0108 GMT March 23, 2019
The museum had purchased the prized coffin, dating from the first century BCE, in July 2017 from a Paris art dealer for a price of nearly $4 million, AFP wrote.
But the Manhattan district attorney's office determined that the mummy-shaped golden coffin had been sold with fake documentation, including a forged 1971 Egyptian export license.
It was not clear what had sparked the district attorney's investigation.
The statement quoted Met CEO Daniel Weiss as apologizing to the Egyptian people and specifically to Antiquities Minister Khaled El-Enany.
"After we learned that the Museum was a victim of fraud and unwittingly participated in the illegal trade of antiquities, we worked with the DA's office for its return to Egypt," Weiss said.

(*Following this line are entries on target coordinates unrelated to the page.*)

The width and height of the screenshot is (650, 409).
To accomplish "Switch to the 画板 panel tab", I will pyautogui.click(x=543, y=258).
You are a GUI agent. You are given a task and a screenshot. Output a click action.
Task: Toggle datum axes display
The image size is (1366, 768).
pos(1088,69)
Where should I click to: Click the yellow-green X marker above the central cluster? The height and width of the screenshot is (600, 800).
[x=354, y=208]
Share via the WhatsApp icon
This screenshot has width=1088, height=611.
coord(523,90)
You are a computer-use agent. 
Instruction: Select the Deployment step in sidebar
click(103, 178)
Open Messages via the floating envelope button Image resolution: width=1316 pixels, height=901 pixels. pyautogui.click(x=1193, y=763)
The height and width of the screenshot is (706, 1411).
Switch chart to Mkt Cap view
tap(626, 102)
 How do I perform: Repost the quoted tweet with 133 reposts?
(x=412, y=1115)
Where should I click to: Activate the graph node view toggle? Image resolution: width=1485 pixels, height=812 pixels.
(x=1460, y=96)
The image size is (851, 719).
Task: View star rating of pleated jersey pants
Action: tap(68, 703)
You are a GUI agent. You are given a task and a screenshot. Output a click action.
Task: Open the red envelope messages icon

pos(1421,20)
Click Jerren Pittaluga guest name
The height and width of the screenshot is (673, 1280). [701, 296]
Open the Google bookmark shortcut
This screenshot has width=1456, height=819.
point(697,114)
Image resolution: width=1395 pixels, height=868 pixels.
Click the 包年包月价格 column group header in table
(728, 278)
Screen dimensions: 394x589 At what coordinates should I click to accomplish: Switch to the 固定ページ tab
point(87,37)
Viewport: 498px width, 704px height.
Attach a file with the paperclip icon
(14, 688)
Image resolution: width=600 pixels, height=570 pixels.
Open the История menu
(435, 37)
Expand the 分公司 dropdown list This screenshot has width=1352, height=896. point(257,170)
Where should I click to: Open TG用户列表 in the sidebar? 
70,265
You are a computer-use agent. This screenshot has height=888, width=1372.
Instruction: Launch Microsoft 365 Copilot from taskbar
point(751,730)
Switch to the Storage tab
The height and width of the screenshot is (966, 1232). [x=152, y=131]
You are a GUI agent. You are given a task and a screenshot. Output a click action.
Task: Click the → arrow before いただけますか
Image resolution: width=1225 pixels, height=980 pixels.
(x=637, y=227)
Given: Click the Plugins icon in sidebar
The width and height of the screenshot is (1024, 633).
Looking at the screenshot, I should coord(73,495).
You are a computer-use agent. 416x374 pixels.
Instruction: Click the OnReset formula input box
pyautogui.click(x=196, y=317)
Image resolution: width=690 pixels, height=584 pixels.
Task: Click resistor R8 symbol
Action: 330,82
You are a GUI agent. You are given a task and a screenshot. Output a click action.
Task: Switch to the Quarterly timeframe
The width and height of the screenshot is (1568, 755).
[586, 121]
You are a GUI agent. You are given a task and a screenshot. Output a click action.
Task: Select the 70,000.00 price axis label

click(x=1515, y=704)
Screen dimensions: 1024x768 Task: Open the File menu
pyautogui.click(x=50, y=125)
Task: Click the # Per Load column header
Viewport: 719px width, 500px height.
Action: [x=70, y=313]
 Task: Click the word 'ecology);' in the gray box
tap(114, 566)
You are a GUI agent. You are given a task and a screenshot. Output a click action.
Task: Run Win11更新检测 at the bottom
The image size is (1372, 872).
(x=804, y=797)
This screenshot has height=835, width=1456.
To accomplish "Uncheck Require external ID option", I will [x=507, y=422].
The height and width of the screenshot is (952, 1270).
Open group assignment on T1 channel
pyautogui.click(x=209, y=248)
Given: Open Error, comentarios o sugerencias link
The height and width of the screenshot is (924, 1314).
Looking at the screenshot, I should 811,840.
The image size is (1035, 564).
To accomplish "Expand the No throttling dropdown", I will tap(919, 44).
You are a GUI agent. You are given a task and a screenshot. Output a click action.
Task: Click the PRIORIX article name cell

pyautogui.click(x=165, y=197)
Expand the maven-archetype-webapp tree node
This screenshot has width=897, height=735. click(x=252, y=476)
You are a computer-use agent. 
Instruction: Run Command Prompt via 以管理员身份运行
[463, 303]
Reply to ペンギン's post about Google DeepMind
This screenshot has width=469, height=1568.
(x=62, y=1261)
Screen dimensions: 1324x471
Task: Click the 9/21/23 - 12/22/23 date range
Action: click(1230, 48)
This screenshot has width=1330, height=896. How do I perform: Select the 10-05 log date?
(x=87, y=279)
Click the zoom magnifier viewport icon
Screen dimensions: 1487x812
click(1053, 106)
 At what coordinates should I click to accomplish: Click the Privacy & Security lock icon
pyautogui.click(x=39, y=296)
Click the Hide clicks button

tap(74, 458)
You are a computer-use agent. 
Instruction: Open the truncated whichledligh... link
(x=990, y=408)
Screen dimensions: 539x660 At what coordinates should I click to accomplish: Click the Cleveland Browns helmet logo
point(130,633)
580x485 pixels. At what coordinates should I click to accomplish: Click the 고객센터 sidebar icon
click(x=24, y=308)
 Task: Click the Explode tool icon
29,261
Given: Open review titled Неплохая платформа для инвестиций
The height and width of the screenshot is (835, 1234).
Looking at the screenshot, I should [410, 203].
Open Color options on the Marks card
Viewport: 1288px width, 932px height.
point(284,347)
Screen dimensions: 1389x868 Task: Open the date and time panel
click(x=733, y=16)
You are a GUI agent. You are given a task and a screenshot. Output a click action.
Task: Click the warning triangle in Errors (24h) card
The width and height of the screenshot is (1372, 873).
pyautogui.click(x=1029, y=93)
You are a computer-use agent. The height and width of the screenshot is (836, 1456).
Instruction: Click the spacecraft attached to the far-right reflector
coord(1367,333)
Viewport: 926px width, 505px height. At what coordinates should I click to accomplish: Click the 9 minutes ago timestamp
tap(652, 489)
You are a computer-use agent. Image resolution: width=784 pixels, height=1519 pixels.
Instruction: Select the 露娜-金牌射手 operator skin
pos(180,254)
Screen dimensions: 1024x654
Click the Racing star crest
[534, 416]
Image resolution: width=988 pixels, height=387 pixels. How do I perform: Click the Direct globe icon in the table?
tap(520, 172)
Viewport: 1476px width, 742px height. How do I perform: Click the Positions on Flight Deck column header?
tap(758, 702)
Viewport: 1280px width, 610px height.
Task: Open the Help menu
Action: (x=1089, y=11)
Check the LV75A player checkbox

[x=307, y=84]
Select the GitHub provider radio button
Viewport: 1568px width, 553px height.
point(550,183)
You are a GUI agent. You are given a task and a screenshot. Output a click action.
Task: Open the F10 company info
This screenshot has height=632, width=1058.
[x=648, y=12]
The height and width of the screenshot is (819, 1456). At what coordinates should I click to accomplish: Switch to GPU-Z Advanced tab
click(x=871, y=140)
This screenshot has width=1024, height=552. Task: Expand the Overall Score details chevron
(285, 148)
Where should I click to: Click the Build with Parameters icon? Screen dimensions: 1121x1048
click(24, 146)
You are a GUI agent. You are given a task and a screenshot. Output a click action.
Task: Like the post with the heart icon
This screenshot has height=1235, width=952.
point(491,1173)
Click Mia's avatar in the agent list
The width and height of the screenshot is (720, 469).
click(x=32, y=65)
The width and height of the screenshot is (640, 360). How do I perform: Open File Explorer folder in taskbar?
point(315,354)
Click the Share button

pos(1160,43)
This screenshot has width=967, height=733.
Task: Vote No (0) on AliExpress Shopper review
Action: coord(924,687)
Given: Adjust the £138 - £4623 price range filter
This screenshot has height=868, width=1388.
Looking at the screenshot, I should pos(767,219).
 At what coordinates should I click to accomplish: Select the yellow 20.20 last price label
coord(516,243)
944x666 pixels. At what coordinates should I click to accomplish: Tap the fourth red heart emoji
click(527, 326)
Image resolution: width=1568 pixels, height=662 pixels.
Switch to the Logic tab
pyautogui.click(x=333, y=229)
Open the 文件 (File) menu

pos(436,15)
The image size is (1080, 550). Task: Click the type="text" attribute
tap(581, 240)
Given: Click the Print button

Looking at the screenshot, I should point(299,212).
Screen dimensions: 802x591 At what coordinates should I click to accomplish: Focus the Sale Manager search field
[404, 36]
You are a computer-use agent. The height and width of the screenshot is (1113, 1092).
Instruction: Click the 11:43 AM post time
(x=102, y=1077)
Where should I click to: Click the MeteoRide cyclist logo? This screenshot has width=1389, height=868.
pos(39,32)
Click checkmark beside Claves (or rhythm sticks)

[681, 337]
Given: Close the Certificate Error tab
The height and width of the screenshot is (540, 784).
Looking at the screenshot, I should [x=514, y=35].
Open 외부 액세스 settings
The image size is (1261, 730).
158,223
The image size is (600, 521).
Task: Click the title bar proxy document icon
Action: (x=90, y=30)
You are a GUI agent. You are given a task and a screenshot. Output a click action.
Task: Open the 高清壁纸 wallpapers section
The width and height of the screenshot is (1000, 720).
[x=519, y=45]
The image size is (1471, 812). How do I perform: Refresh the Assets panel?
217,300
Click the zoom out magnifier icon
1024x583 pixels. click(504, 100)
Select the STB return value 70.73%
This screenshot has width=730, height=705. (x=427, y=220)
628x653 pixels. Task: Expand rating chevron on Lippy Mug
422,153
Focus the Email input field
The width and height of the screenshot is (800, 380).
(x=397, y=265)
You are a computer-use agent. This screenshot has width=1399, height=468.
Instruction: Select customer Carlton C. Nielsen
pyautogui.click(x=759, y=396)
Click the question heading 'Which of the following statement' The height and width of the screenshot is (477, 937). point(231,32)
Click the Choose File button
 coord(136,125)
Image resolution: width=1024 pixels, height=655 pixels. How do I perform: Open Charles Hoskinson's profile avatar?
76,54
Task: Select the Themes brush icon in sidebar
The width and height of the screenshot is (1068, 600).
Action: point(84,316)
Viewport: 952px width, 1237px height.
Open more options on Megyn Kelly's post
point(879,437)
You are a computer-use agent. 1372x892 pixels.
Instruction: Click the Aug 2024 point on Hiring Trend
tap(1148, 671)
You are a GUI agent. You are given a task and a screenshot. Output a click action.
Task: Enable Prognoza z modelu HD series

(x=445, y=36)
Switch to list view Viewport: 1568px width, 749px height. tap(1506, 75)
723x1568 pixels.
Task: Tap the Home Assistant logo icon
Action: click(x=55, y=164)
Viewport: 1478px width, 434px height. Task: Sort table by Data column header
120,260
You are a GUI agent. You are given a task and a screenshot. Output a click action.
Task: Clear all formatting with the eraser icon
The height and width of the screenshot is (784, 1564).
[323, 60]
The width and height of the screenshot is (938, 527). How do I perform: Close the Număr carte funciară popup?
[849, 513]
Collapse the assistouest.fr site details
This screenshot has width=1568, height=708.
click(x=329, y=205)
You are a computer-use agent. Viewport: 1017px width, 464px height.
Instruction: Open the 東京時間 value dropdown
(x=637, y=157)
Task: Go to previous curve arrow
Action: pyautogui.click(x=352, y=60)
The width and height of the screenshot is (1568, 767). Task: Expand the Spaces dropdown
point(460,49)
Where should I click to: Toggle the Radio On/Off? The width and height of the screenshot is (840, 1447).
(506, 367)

The museum said it would "consider all available remedies to recoup the purchase price of the coffin" and would commit itself "to identifying how justice can be served, and how we can help to deter future offenses against cultural property."
MoMA vowed to "review and revise its acquisitions process."
The elaborately decorated coffin, viewed by nearly a half-million visitors since it was made the centerpiece of a major exhibition in July, is sheathed in gold, which the ancient Egyptians associated with the gods.
It is inscribed with the name of Nedjemankh, a high-ranking priest of the ram-headed god Heryshef of Herakleopolis.
The Met took the coffin off view this week to deliver it to the district attorney's office for its eventual return to Egypt.